Howard Chu wrote:
A. Schulze wrote:
Howard Chu:
Any idea why the memory usage is so different?
If the only difference is that you set the open file limit to 1024,
then it sounds like whatever your default file limit is is much
larger.
Hello Howard,
yes, it's unlimited by default. Tons of other daemon also run without
this limits here.
But in contrast: all other daemons don't let explode the memory
usage.
Maybe, it worth to find the difference?
That *is* the difference. slapd allocates an array of connection info,
one slot per file descriptor. Running with "unlimited" files is clearly
a bad idea here.
In general, running with larger limits than you actually need is a bad
idea. This is elementary system administration.
Couldn't one s/running with larger limits/consuming more resources/ and
s/system administration/software development/ and produce an equally
valid argument though? (If anything, larger-than-necessary limits seem
the more justifiable of the two to me -- it allows for future growth,
which can be hard to predict.)
More to the crux of the matter: why does slapd need to preallocate all
OPEN_MAX possible connection info records at once instead of dynamically
as connections are actually created?

SUPPLIED DATA ::
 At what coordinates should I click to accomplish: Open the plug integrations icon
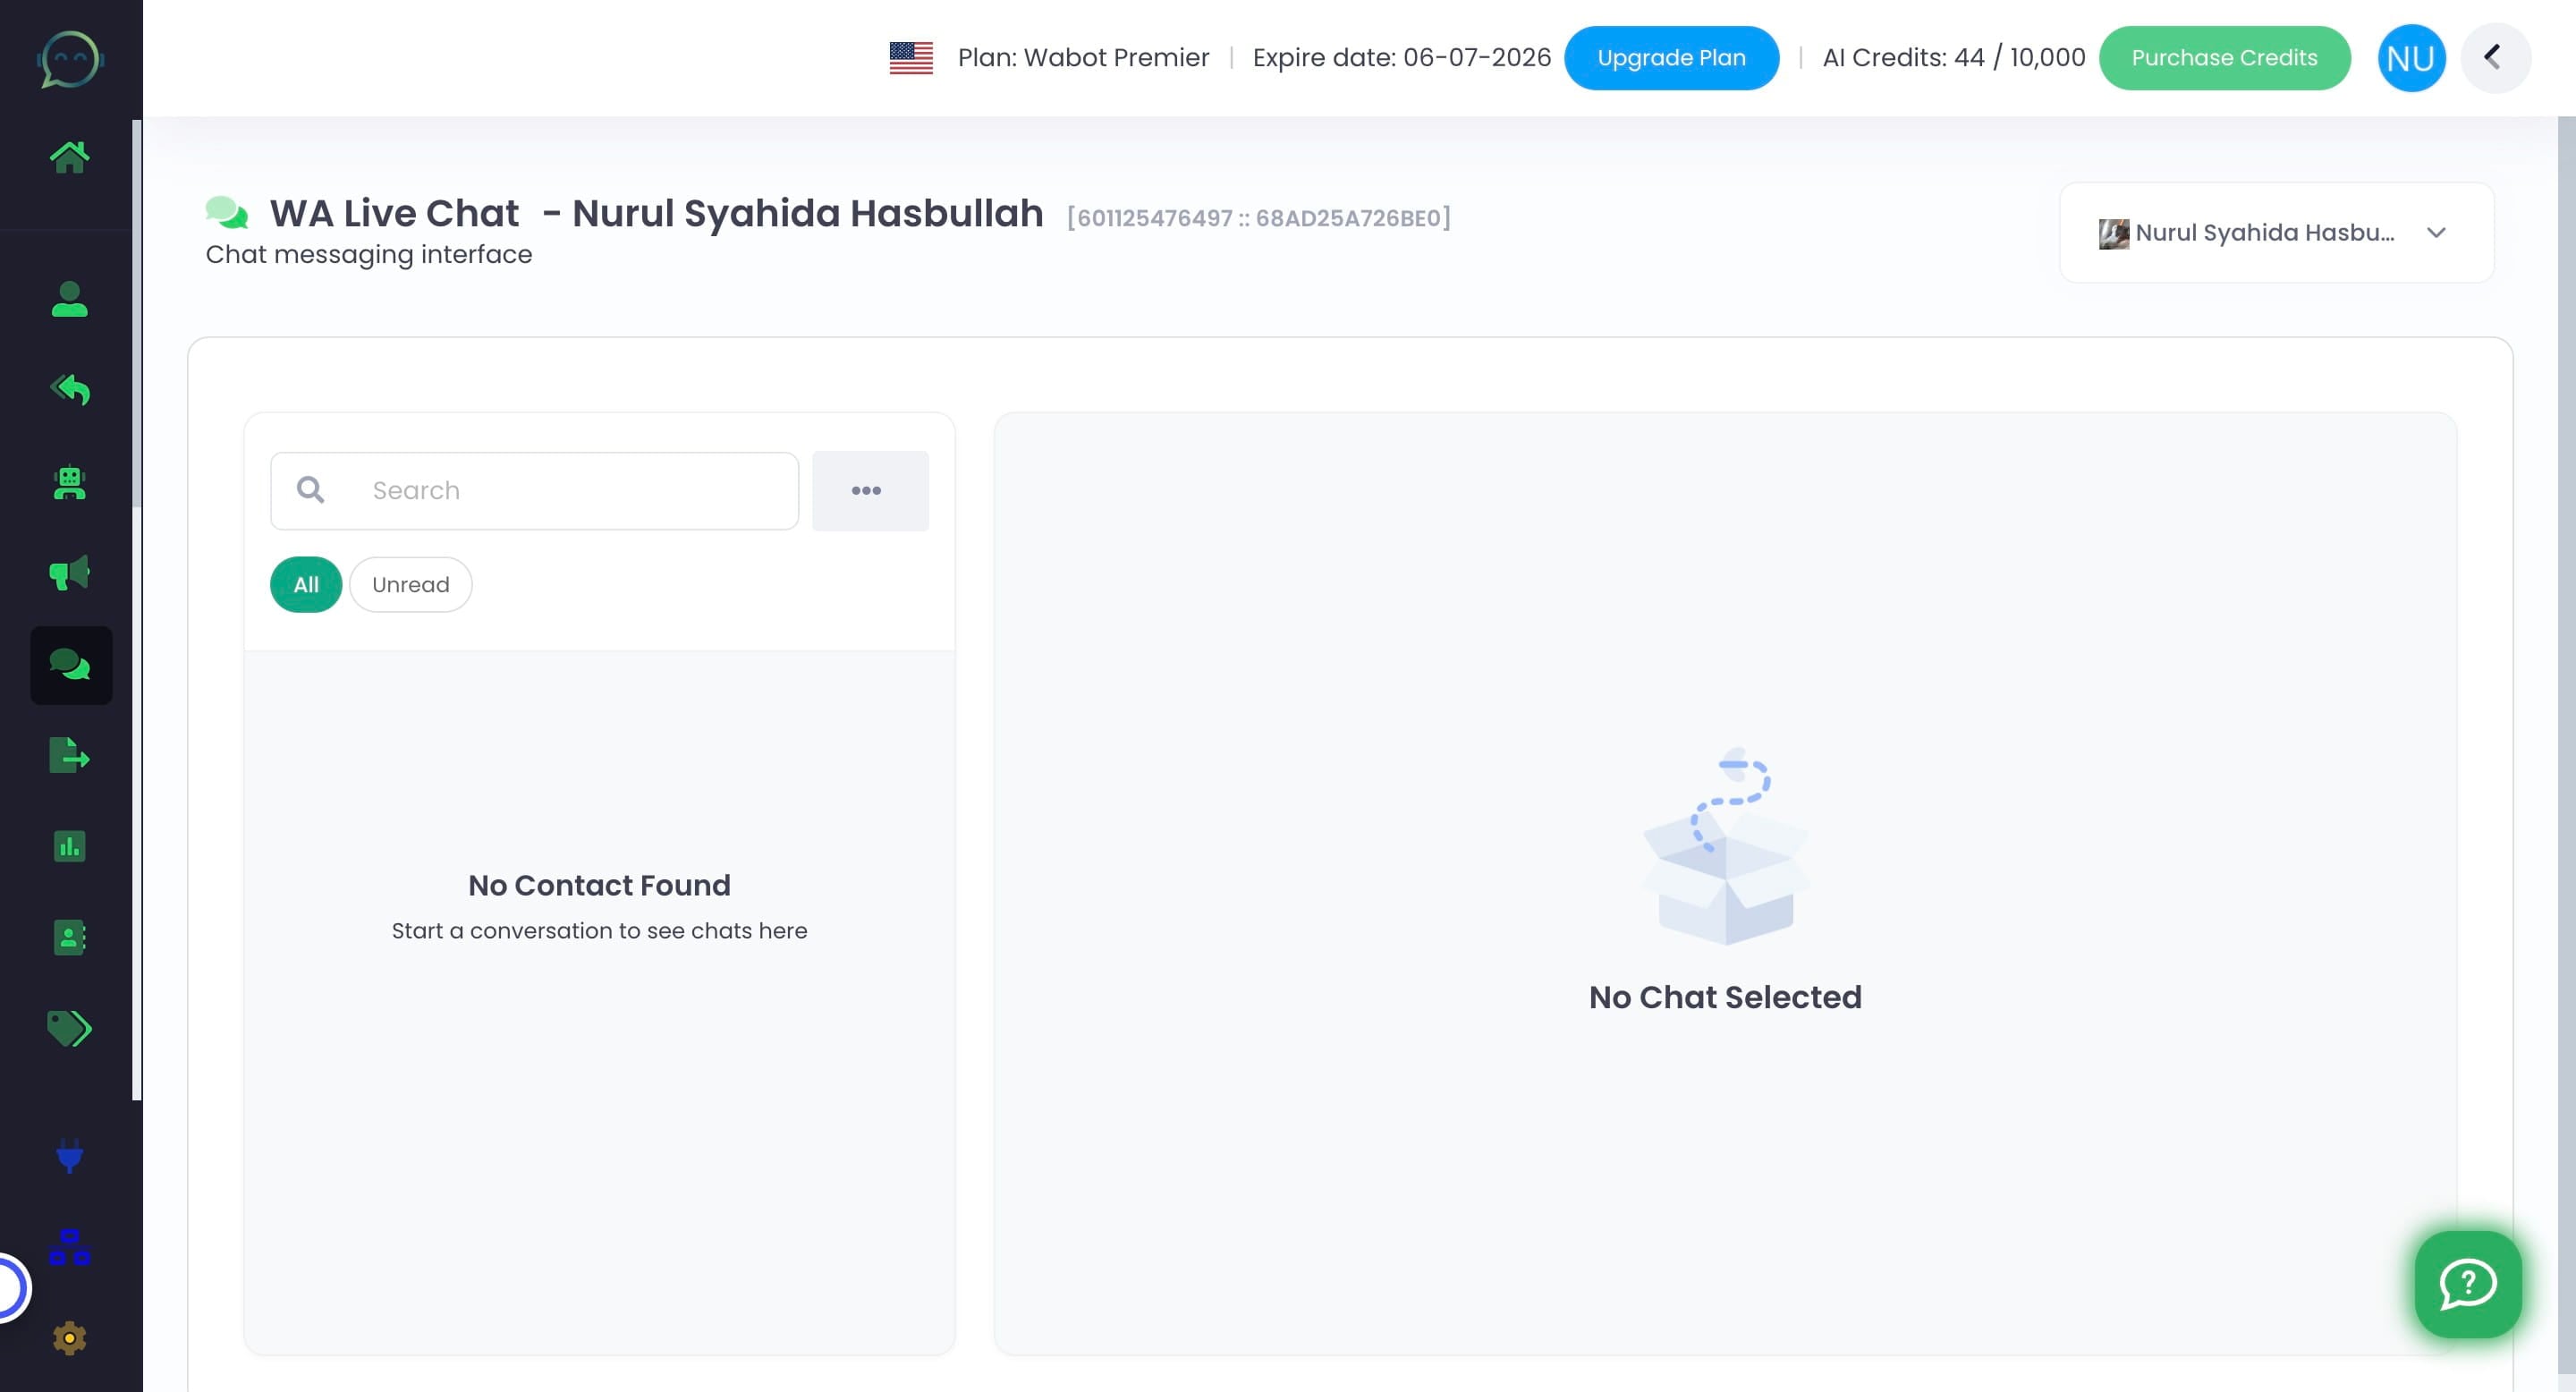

WHAT THE EXERCISE ASKS ::
From the email thread about slapd's memory use, copy everything from "If the only" down to "elementary system administration." word for word.

FULL ANSWER ::
If the only difference is that you set the open file limit to 1024,
then it sounds like whatever your default file limit is is much
larger.
Hello Howard,
yes, it's unlimited by default. Tons of other daemon also run without
this limits here.
But in contrast: all other daemons don't let explode the memory
usage.
Maybe, it worth to find the difference?
That *is* the difference. slapd allocates an array of connection info,
one slot per file descriptor. Running with "unlimited" files is clearly
a bad idea here.
In general, running with larger limits than you actually need is a bad
idea. This is elementary system administration.